• **Exercise instructions**
Every record must be restated exactly. Drop the images.

Task input section start

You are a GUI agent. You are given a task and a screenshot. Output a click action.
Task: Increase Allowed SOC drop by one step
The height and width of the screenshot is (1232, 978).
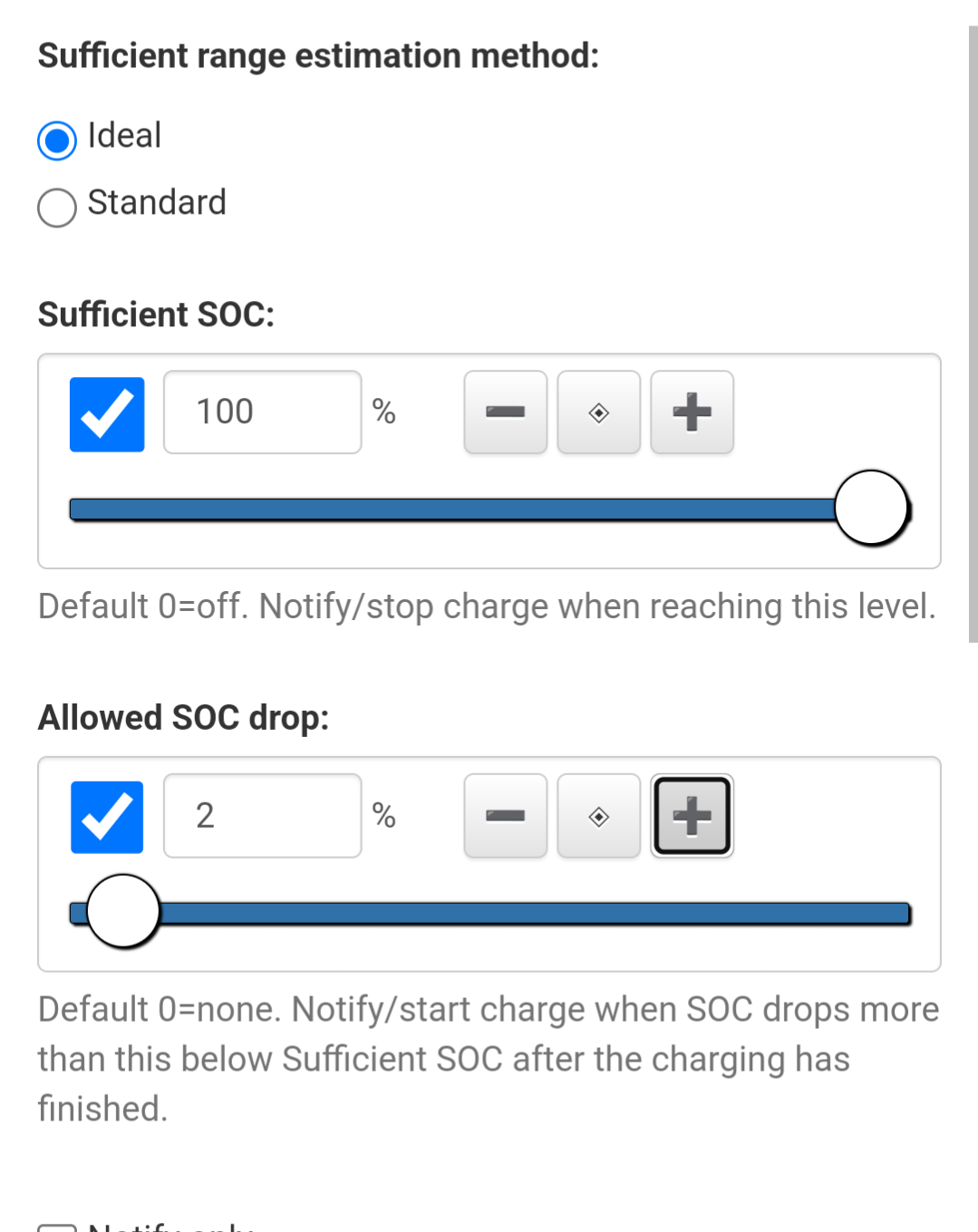pyautogui.click(x=692, y=816)
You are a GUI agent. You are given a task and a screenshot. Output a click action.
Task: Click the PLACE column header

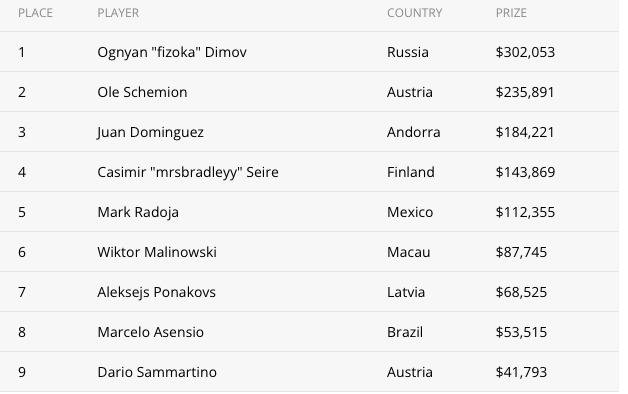point(35,13)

Task input section end

• **Exercise output**
You are a GUI agent. You are given a task and a screenshot. Output a click action.
Task: Increase Allowed SOC drop by one step
The height and width of the screenshot is (1232, 978).
pyautogui.click(x=692, y=816)
You are a GUI agent. You are given a task and a screenshot. Output a click action.
Task: Click the PLACE column header

point(35,13)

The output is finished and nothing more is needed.